• [Prompt]:
Your task is to return all the entries below exactly, with every picture omitted.

--- Task input Enclosed Below ---

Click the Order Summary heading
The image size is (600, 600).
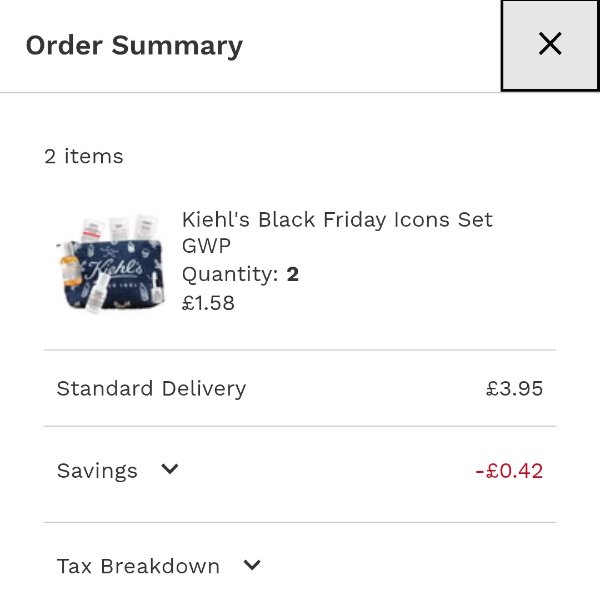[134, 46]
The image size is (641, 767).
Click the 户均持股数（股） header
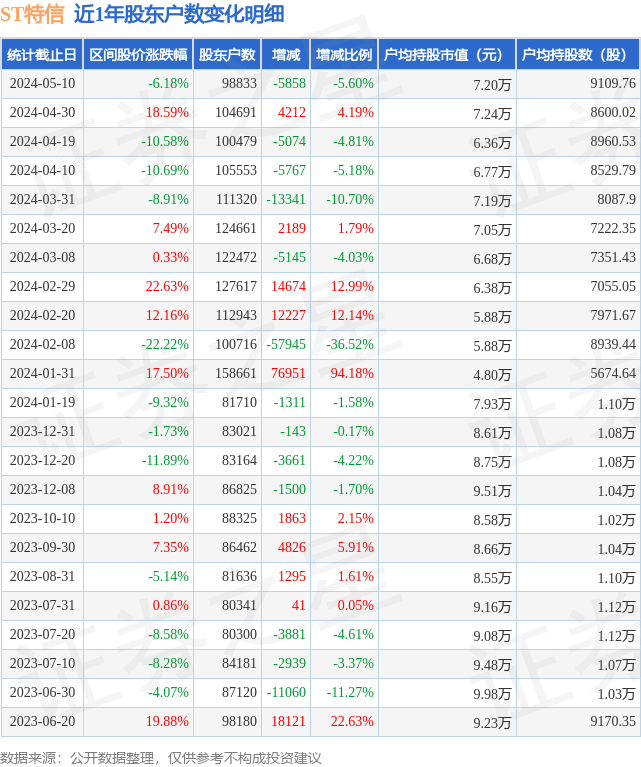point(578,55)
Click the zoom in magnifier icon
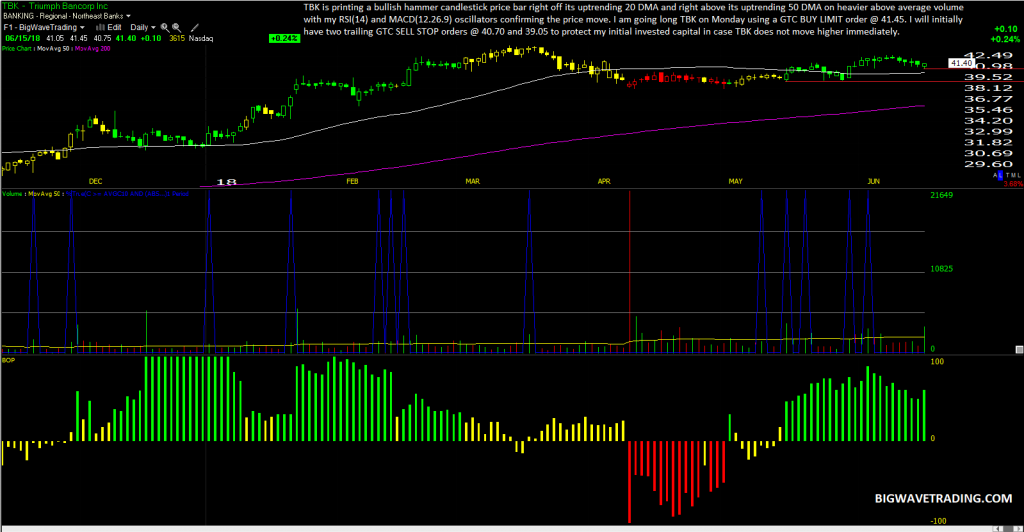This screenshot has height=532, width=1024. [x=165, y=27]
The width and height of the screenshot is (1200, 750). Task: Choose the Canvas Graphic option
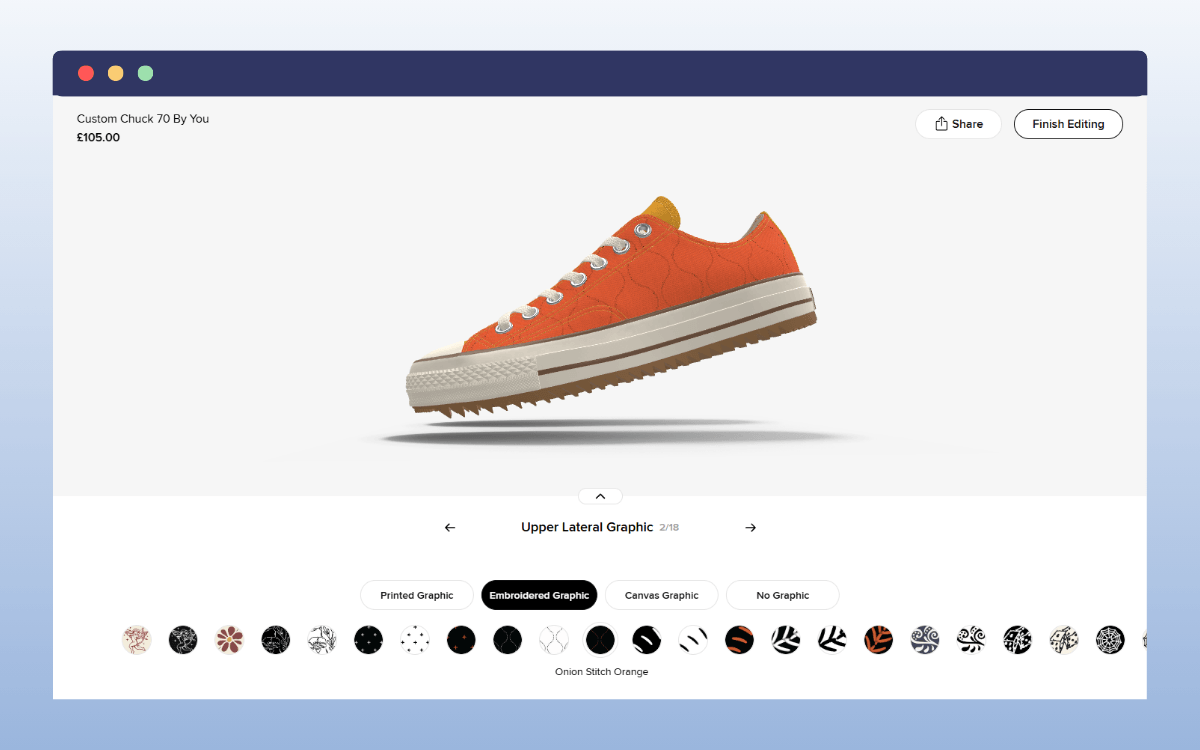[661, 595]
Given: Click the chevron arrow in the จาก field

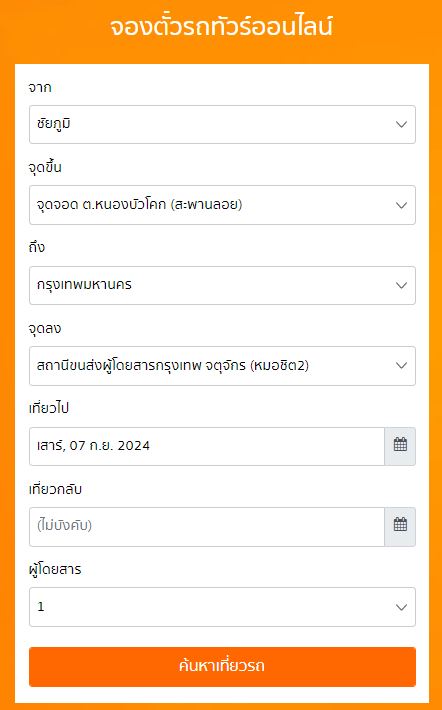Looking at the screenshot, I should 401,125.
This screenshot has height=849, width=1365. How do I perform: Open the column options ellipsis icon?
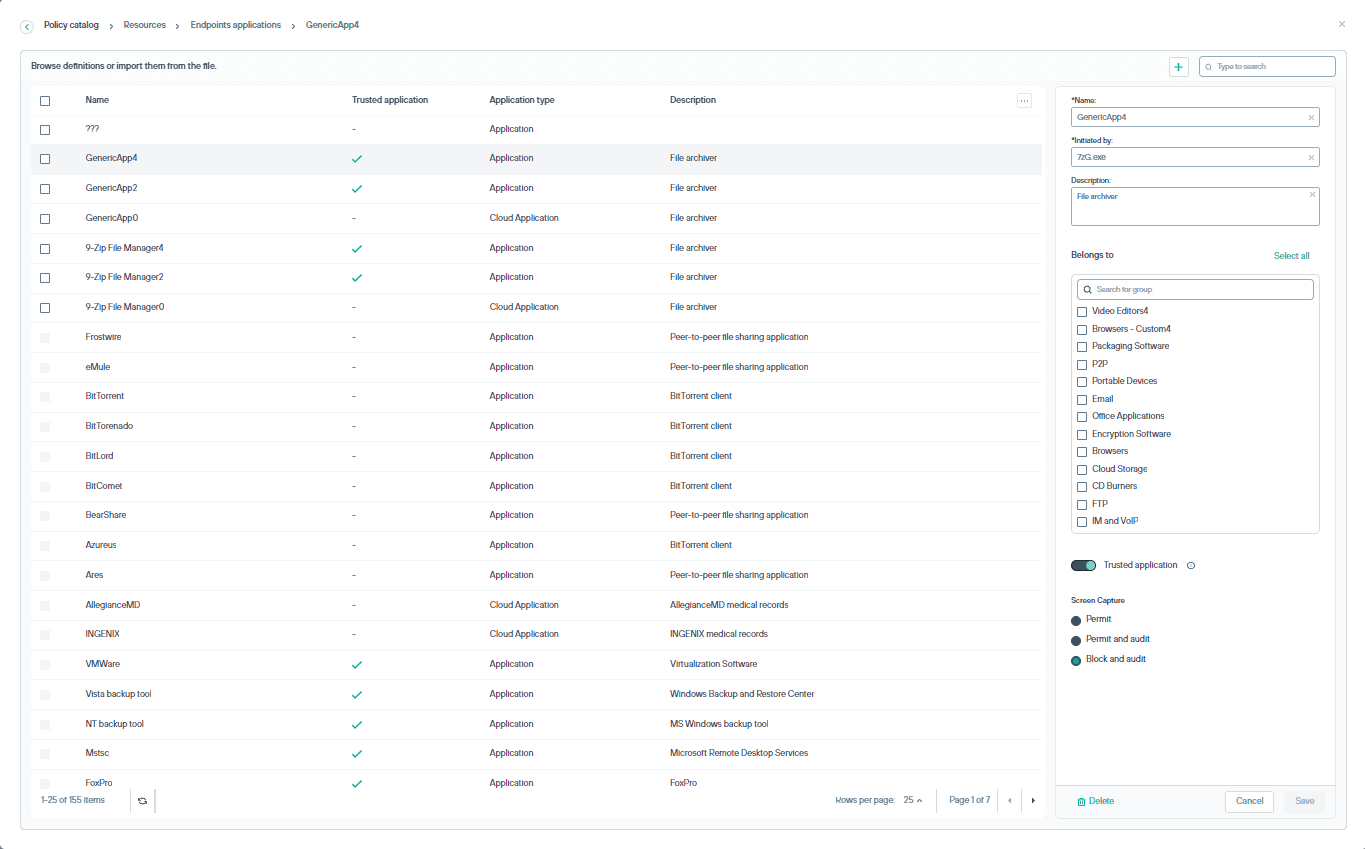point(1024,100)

--- End of Enclosed Task input ---

• [Output of the task]:
Click the Order Summary heading
The image size is (600, 600).
[134, 46]
The image size is (641, 767).
Click the 户均持股数（股） header
point(578,55)
Click the zoom in magnifier icon
This screenshot has height=532, width=1024. [x=165, y=27]
The width and height of the screenshot is (1200, 750). Task: Choose the Canvas Graphic option
[661, 595]
Given: Click the chevron arrow in the จาก field

Looking at the screenshot, I should 401,125.
This screenshot has height=849, width=1365. How do I perform: Open the column options ellipsis icon?
point(1024,100)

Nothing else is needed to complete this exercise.